Maldita flacuchenta



Me despierto en una habitación de hotel, son casi las once. Hay dos cigarrillos encima de la mesita, una vaso de Southern Comfort con tus labios marcados, las llaves de un coche que si no recuerdo mal no es el mío y un móvil Sony con funda de silicona que vibra cada diez minutos y que a fuerza de vibrar dentro de un rato acabará por caer al suelo. A los pies de la cama el sol se filtra crepitando insidiosamente a través de las cortinas, pero tu lo has esquivado escondiéndote debajo de la almohada, abrazándola con tanta fuerza que cualquiera diría que con ese truco de magia has sido capaz de irte lejos, muy lejos, a un lugar en el que duermes del otro lado de la realidad, en un espacio en el que los relojes no tienen manecillas.
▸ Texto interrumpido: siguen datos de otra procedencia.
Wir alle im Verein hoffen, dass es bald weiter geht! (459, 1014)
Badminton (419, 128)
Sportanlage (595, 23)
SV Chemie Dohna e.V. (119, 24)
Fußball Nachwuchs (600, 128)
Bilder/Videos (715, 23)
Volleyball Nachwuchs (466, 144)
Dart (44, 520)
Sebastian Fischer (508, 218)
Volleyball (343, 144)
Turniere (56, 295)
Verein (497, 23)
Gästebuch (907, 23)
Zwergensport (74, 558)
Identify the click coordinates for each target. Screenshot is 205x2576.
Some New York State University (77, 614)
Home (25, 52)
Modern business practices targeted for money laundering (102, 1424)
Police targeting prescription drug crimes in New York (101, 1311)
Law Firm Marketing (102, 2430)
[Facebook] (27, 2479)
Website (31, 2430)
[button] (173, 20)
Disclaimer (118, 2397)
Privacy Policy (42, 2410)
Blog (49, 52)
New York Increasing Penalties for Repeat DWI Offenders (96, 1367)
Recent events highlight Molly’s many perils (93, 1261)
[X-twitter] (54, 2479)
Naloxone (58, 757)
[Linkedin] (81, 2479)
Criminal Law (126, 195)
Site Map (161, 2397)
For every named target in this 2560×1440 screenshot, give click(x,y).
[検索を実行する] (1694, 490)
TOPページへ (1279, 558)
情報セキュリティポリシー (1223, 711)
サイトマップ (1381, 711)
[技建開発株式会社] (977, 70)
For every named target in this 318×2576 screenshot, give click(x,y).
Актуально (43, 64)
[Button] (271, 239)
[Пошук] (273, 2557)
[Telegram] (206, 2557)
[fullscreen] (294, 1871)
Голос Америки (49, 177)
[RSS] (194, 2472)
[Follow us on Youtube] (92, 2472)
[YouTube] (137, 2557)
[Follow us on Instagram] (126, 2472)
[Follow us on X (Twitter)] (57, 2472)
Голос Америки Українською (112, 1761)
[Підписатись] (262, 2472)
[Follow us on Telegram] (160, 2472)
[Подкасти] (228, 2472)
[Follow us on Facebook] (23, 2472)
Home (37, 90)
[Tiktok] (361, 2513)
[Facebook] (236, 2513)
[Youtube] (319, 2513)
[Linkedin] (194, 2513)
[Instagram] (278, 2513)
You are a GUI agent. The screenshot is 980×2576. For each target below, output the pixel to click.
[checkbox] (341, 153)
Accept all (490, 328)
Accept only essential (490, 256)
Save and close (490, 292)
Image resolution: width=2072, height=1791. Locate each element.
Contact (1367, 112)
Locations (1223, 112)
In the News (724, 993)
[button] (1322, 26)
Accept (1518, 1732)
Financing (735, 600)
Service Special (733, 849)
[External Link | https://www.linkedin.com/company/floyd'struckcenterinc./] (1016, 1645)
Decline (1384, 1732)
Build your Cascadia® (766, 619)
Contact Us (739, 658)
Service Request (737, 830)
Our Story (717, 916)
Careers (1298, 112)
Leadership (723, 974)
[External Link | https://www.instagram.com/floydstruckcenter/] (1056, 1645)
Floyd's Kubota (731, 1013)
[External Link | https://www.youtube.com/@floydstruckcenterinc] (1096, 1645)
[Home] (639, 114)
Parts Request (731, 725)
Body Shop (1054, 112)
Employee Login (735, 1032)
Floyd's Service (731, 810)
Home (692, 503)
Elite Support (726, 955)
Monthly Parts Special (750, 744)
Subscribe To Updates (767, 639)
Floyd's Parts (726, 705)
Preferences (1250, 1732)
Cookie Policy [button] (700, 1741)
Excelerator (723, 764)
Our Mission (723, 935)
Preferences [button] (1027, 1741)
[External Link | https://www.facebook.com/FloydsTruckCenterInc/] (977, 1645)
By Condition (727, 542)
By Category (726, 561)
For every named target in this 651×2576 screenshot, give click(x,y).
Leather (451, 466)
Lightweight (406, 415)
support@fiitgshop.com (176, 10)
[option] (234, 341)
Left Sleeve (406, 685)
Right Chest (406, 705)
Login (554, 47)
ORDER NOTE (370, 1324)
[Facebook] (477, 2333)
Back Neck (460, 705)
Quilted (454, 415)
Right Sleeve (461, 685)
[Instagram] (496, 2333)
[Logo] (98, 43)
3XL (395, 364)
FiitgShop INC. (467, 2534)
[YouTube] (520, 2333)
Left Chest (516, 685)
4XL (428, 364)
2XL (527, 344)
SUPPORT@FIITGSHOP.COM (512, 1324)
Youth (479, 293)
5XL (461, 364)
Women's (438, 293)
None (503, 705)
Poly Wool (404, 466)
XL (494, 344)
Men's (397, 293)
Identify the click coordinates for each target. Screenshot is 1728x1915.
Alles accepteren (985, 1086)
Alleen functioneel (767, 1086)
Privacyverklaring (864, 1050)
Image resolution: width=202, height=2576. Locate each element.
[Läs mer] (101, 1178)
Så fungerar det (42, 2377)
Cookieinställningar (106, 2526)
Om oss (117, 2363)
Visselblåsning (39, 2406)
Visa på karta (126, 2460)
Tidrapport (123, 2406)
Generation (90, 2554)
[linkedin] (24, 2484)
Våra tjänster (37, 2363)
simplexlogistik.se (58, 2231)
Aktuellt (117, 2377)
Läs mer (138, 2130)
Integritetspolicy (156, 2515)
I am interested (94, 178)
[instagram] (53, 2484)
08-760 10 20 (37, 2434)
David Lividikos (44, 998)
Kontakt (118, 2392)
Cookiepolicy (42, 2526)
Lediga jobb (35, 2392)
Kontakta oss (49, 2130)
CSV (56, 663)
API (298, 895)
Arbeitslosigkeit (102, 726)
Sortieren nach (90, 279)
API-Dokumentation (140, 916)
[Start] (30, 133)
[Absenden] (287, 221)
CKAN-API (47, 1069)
Te miro y pienso que me gustaría ser capaz de no hacerte daño, de conseguir que lo que siento por ti también sea real más allá de las cuatro paredes de esta habitación, sin calcular ni evaluar sus implicaciones, sin mirar en todas las direcciones antes de cruzar la calle, pero me conozco demasiado y se que nunca he tenido la perseverante naturaleza de los hombres que construyen catedrales a la intemperie, así que me resigno a mi suerte como en algún momento lo hicieron los soldados que regresan del frente con la derrota grabada en los ojos y trato de consolarme con la esperanza de que aunque, como hace tiempo que sospecho, quizás no haya un futuro para los dos, con un poco de suerte pronto volveremos a vernos y esta no será nuestra última noche. Pero dentro de unas horas todo habrá acabado para siempre, como acaban todas las cosas hermosas, como acaban la vida y los sueños y entonces esos cigarrillos, la mesita, tu móvil y hasta tu mirada pertenecerán ya al territorio insomne y fronterizo de la memoria de las cosas que jamás olvidaremos.